Das Community Nursing-Projekt in Judenburg legte großen Wert auf den Aufbau und die Pflege von Vernetzungen und Kooperationen, die als wesentlicher Bestandteil der erfolgreichen Umsetzung galten. Eine zentrale Rolle spielte die enge Zusammenarbeit mit niedergelassenen Ärztinnen und Ärzten, die durch regelmäßige Fallbesprechungen und die Einführung von Pflegesprechstunden intensiviert wurde. Diese Sprechstunden boten Patientinnen und Patienten eine niederschwellige Möglichkeit, Beratungsangebote wahrzunehmen und frühzeitig Unterstützungsmaßnahmen zu organisieren.
Darüber hinaus förderte das Projekt die Zusammenarbeit mit mobilen Diensten, die durch gezielte Weiterleitung von Klienten mit erhöhtem Pflegebedarf unterstützt wurden. Auch therapeutische Angebote, wie Physiotherapie und Ergotherapie, wurden durch die Community Nurses gezielt an passende Klientengruppen vermittelt. Im Bereich der psychosozialen Unterstützung bestanden enge Kontakte zu Beratungsstellen und ehrenamtlichen Diensten, um Menschen mit psychischen Belastungen oder Einsamkeit zu helfen.
Eine weitere erfolgreiche Kooperation fand mit Schulen und Bildungseinrichtungen statt. Präventionsprogramme und Gesundheitsförderungsmaßnahmen, die Themen wie gesunde Ernährung und Bewegung beinhalteten, wurden in enger Abstimmung mit Lehrkräften und Schulverwaltungen durchgeführt. In der Zusammenarbeit mit lokalen Unternehmen wurden außerdem Workshops und Maßnahmen zur Gesundheitsförderung der Belegschaft etabliert.
Ein besonderes Highlight war die Kooperation mit dem LKH Murtal, die in der Organisation und Durchführung der „Gesundheitstage“ gipfelte. Diese Veranstaltung bot eine Plattform für Austausch, Sensibilisierung und Öffentlichkeitsarbeit und stärkte die interdisziplinäre Zusammenarbeit. 

Allfällige Abweichungen inkl. Begründung

Im Rahmen des Community Nursing-Projekts in Judenburg traten einige Abweichungen vom ursprünglichen Projektplan auf, die jedoch gezielt begründet und durch geeignete Maßnahmen ausgeglichen wurden.
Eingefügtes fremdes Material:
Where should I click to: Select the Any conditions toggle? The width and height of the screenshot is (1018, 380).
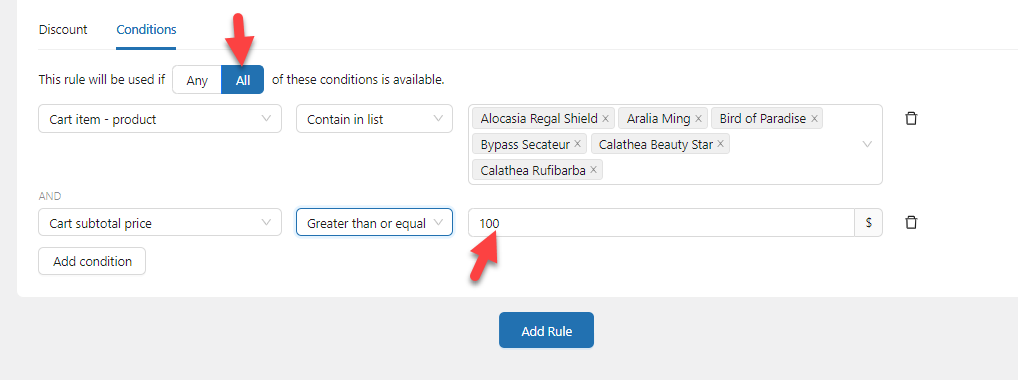coord(197,80)
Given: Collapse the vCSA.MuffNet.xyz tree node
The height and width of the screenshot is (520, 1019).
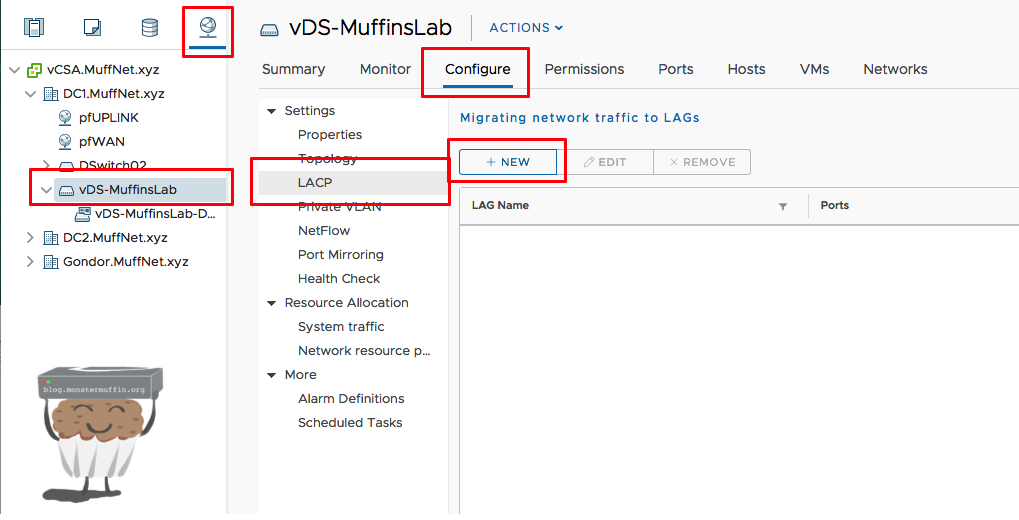Looking at the screenshot, I should point(14,70).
Eine zentrale Abweichung betraf die Netzwerkarbeit, da einige geplante Kooperationen mit Gesundheitsdienstleistern aufgrund von Personalengpässen auf deren Seite verschoben werden mussten. Um diese Verzögerungen zu kompensieren, wurde der Fokus verstärkt auf bestehende Partnerschaften gelegt, wodurch die Kontinuität in der Netzwerkarbeit gewährleistet werden konnte.
Auch in der Gesundheitsförderung an Schulen gab es Anpassungen. Obwohl die Resonanz insgesamt positiv war, erschwerten enge Zeitpläne und organisatorische Herausforderungen in den Schulen die Durchführung von Workshops. Dies führte dazu, dass der Schwerpunkt teilweise auf andere gesundheitsfördernde Maßnahmen in Betrieben verlagert wurde, wo eine hohe Nachfrage bestand.
Darüber hinaus zeigten sich Herausforderungen bei der dauerhaften Einbindung chronisch Erkrankter in die Betreuung. Die komplexen sozialen und gesundheitlichen Situationen dieser Zielgruppe erforderten zusätzliche Ressourcen, weshalb die ursprünglich geplanten Meilensteine teilweise nicht vollständig erreicht wurden. Um dem entgegenzuwirken, wurden die Maßnahmen verstärkt individualisiert und die Kooperation mit spezialisierten Akteuren intensiviert.
Schließlich mussten einzelne Maßnahmen, wie die Einführung bestimmter medizinisch-therapeutischer Interventionen, aufgrund begrenzter zeitlicher und personeller Ressourcen verschoben oder ausgesetzt werden. Diese Erfahrungen wurden genutzt, um den Projektplan anzupassen und eine realistischere Zielsetzung für die verbleibenden Projektphasen zu gewährleisten. Trotz dieser Abweichungen konnte das Projekt insgesamt die meisten seiner Ziele durch flexible Anpassungen und effektive Priorisierungen erreichen.